2. Sliding Window Log

public class SlidingWindowLogRateLimiter {
    private int maxRequests;
    private int windowSeconds;
    private RedisClient redis;
    
    public boolean allowRequest(String userId) {
        String key = "rate_limit:" + userId;
        long now = System.currentTimeMillis() / 1000;
        long windowStart = now - windowSeconds;
        
        // Remove old requests
        redis.zremrangebyscore(key, 0, windowStart);
        
        // Count requests in window
        long count = redis.zcard(key);
        
        if (count < maxRequests) {
            redis.zadd(key, now, String.valueOf(now));
            redis.expire(key, windowSeconds);
            return true;
        }
        
        return false;
    }
}

Pros: Accurate Cons: Memory intensive (stores all request timestamps)

3. Sliding Window Counter

public class SlidingWindowCounterRateLimiter {
    private int maxRequests;
    private int windowSeconds;
    private RedisClient redis;

    public boolean allowRequest(String userId) {
        long currentWindow = System.currentTimeMillis() / 1000 / windowSeconds;
        long previousWindow = currentWindow - 1;
        
        String currentKey = "rate_limit:" + userId + ":" + currentWindow;
        String prevKey = "rate_limit:" + userId + ":" + previousWindow;
        
        long currentCount = Long.parseLong(redis.getOrDefault(currentKey, "0"));
        long prevCount = Long.parseLong(redis.getOrDefault(prevKey, "0"));
        
        // Calculate weighted count
        long now = System.currentTimeMillis();
        double currentWindowElapsedPos = (double) (now % (windowSeconds * 1000)) / (windowSeconds * 1000);
        double overlapPercentage = 1.0 - currentWindowElapsedPos;
        
        long estimatedCount = (long) (prevCount * overlapPercentage) + currentCount;
        
        if (estimatedCount < maxRequests) {
            redis.incr(currentKey);
            redis.expire(currentKey, windowSeconds * 2);
            return true;
        }
        return false;
    }
}

Pros: Low memory footprint, smooths traffic efficiently. Cons: Assumes even distribution of requests in the previous window.

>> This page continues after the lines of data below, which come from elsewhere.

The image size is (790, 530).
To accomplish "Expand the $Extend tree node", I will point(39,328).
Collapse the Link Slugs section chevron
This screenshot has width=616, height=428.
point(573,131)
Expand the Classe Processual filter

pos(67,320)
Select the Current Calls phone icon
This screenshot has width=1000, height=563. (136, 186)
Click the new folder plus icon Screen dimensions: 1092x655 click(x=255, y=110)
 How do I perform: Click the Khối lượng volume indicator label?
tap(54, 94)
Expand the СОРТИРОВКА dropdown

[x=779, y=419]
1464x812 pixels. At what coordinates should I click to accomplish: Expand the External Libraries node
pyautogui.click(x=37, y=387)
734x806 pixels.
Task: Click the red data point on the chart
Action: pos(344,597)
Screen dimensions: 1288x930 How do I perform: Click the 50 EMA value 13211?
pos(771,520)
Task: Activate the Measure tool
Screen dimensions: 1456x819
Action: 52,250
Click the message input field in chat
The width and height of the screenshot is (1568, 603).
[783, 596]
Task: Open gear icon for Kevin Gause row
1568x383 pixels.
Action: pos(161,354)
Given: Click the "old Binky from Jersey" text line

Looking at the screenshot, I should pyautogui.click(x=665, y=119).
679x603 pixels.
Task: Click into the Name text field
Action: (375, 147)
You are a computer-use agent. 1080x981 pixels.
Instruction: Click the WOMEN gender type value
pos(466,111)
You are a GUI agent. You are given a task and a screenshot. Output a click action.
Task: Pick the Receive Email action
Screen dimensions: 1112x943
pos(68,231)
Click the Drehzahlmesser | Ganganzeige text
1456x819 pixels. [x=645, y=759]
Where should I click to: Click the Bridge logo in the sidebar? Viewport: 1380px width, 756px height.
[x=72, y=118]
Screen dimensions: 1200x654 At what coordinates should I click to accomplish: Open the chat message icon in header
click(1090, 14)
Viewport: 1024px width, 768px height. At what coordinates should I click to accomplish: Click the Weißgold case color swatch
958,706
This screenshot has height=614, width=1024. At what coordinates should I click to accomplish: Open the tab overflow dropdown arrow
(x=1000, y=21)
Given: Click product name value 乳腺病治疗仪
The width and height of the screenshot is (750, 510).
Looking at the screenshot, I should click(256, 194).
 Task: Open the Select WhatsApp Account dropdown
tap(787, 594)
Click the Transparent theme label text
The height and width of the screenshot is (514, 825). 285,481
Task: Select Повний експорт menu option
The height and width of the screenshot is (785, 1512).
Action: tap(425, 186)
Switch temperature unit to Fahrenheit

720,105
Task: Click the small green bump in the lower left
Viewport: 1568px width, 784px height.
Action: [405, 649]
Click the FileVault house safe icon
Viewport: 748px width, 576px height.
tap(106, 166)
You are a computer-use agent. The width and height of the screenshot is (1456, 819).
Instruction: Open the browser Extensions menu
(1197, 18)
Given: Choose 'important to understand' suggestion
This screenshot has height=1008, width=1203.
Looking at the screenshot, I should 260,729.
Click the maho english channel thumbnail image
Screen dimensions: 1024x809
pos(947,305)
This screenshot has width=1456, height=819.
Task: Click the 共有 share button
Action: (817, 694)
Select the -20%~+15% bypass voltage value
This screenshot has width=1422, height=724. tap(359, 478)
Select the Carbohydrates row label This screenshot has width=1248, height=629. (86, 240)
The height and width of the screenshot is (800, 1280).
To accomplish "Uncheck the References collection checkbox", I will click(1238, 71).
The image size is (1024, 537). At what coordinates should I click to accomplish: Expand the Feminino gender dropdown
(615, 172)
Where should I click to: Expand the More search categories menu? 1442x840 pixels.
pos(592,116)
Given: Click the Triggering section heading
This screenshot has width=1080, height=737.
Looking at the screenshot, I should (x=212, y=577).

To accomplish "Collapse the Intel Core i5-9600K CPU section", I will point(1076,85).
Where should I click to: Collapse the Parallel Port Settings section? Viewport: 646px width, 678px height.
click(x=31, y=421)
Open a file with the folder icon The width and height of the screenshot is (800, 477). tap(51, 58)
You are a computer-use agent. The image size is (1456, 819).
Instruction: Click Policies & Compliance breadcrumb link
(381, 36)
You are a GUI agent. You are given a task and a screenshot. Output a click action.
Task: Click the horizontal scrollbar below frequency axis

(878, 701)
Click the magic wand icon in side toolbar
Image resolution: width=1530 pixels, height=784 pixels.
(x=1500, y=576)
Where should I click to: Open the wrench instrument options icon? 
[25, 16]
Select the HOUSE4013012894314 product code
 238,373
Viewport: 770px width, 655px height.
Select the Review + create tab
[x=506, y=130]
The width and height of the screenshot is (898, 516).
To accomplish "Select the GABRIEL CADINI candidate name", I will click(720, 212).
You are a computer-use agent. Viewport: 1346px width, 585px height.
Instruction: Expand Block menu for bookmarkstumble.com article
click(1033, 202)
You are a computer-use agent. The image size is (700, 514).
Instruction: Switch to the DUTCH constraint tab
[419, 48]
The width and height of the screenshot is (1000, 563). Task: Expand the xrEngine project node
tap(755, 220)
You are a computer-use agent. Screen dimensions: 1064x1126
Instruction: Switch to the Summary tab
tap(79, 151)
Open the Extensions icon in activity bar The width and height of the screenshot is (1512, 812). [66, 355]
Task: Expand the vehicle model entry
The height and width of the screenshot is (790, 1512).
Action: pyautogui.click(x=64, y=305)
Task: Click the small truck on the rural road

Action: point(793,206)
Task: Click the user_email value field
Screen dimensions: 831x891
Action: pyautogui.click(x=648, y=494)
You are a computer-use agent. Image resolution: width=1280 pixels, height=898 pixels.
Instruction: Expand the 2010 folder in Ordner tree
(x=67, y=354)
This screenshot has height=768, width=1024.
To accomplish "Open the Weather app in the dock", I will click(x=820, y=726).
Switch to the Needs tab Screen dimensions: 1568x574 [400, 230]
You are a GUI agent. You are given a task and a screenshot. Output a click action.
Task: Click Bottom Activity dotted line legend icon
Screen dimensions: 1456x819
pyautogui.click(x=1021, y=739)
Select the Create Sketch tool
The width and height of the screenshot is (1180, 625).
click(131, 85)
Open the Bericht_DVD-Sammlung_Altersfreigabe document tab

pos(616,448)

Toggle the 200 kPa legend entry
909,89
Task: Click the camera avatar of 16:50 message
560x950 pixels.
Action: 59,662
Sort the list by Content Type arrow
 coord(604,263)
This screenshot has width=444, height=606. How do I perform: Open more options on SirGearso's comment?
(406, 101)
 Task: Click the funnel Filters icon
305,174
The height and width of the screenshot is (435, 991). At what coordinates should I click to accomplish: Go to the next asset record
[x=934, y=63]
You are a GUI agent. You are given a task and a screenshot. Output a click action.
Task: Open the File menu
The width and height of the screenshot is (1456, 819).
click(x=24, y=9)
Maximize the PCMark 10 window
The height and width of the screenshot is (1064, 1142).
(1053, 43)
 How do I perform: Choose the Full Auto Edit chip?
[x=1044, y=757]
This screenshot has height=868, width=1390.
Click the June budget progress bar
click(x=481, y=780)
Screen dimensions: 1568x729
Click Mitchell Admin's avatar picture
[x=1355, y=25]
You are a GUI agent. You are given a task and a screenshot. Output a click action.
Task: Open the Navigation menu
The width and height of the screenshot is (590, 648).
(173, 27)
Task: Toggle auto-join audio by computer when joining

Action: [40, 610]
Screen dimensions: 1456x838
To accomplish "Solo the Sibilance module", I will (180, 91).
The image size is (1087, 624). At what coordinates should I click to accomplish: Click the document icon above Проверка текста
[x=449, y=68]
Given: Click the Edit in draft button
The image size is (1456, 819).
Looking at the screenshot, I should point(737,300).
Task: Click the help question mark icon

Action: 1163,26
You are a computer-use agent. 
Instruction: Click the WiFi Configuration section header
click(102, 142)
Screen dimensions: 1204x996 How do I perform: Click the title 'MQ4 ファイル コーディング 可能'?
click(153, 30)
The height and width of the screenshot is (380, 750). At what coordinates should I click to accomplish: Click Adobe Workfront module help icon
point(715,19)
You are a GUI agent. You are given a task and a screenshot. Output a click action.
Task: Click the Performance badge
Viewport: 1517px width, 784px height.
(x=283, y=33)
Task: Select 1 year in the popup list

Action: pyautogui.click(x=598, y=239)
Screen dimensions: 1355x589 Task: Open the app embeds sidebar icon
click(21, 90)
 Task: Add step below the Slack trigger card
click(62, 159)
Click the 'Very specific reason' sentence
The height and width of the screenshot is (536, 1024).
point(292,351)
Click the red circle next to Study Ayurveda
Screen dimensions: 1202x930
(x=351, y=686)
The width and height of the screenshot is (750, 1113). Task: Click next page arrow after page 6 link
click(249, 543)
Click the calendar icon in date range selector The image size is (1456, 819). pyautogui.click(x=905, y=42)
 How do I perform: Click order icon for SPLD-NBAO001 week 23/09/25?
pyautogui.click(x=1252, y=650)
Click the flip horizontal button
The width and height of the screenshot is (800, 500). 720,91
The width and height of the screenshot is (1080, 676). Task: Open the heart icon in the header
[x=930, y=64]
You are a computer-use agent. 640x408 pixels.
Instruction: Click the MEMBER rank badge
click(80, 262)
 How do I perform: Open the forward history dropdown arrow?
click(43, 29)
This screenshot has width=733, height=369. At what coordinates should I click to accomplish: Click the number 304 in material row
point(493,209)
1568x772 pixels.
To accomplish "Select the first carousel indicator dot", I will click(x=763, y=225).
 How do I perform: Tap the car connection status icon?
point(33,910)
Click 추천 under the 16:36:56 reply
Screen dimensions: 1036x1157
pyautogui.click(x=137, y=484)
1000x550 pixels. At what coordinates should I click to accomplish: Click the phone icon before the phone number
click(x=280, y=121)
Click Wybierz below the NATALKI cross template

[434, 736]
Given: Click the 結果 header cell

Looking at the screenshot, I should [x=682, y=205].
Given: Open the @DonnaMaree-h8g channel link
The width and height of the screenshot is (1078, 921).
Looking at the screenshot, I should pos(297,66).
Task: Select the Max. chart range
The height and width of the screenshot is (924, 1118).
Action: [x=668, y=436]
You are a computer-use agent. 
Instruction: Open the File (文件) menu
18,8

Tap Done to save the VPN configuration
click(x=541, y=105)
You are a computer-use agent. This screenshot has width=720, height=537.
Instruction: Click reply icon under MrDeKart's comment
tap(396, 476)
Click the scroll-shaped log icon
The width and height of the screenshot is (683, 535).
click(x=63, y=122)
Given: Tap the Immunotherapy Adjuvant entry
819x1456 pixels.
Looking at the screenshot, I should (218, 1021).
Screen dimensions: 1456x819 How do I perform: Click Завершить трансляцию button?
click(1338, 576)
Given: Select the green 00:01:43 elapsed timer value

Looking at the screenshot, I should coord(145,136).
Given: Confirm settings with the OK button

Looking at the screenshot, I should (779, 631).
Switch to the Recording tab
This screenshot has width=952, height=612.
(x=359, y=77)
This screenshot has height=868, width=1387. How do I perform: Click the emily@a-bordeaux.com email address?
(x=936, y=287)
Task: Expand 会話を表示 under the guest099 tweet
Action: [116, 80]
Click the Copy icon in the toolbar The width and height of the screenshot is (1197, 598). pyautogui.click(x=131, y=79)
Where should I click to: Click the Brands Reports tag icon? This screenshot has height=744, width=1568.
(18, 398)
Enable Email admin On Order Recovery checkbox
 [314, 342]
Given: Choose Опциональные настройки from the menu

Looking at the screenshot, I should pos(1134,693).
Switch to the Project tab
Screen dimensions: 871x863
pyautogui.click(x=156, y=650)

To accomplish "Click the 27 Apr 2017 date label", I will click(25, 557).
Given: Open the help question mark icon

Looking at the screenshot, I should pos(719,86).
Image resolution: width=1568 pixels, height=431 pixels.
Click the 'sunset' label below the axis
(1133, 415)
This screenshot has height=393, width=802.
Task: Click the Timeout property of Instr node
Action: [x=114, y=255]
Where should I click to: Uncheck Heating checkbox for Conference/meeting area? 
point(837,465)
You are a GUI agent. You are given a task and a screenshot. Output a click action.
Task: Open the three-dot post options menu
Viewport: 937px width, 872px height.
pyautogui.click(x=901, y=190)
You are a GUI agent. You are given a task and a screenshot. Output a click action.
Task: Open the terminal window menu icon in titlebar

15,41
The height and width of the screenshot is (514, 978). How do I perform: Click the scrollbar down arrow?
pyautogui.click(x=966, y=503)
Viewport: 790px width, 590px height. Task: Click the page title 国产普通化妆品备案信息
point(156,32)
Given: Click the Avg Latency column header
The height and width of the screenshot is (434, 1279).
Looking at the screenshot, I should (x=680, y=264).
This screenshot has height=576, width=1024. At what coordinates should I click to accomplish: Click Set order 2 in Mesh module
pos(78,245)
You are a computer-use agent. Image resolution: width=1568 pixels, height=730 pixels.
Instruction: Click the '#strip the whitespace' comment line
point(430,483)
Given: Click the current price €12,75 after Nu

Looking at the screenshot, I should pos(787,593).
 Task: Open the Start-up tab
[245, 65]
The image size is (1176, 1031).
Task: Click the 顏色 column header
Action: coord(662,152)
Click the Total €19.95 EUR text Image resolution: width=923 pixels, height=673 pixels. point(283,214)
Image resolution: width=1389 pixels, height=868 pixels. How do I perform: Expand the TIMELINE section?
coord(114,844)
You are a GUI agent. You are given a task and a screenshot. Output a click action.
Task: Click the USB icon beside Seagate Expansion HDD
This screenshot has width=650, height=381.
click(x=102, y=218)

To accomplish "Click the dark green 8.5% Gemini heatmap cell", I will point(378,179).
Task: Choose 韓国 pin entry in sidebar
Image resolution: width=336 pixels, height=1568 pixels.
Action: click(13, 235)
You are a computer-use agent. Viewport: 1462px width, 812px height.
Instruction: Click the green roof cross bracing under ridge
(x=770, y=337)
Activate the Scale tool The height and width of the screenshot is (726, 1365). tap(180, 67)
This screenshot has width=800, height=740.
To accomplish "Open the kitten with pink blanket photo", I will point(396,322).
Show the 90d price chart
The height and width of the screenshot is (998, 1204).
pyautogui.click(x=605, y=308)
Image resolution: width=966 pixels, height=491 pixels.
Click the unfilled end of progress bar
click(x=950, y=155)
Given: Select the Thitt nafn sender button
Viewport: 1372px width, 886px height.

4. Token Bucket (Most Common)

public class TokenBucketRateLimiter {
    private int maxRequests;
    private int windowSeconds;
    private RedisClient redis;
    
    public boolean allowRequest(String userId) {
        String key = "rate_limit:" + userId;
        Map<String, String> bucket = redis.hgetall(key);
        
        long now = System.currentTimeMillis() / 1000;
        double lastRefill = Double.parseDouble(bucket.getOrDefault("last_refill", String.valueOf(now)));
        double tokens = Double.parseDouble(bucket.getOrDefault("tokens", String.valueOf(maxRequests)));
        
        // Refill tokens
        double elapsed = now - lastRefill;
        double tokensToAdd = elapsed * ((double) maxRequests / windowSeconds);
        tokens = Math.min(maxRequests, tokens + tokensToAdd);
        
        if (tokens >= 1) {
            tokens -= 1;
            Map<String, String> values = new HashMap<>();
            values.put("tokens", String.valueOf(tokens));
            values.put("last_refill", String.valueOf(now));
            redis.hset(key, values);
            redis.expire(key, windowSeconds);
            return true;
        }
        
        return false;
    }
}

Pros: Smooth rate limiting, allows bursts Cons: Slightly complex

Architecture

Client Request
     ↓
Load Balancer
     ↓
API Gateway (Rate Limiter Check)
     ↓
Redis Cluster (Token Bucket State)
     ↓
Backend Service (if allowed)

API Design

GET /api/resource
Headers:
  X-API-Key: abc123

Response (Success): 200 OK
Headers:
  X-RateLimit-Limit: 1000
  X-RateLimit-Remaining: 999
  X-RateLimit-Reset: 1675843200

Response (Rate Limited): 429 Too Many Requests
Headers:
  X-RateLimit-Limit: 1000
  X-RateLimit-Remaining: 0
  X-RateLimit-Reset: 1675843200
  Retry-After: 3600

Distributed Rate Limiting

Challenge: Multiple servers need shared state and atomic operations to prevent race conditions.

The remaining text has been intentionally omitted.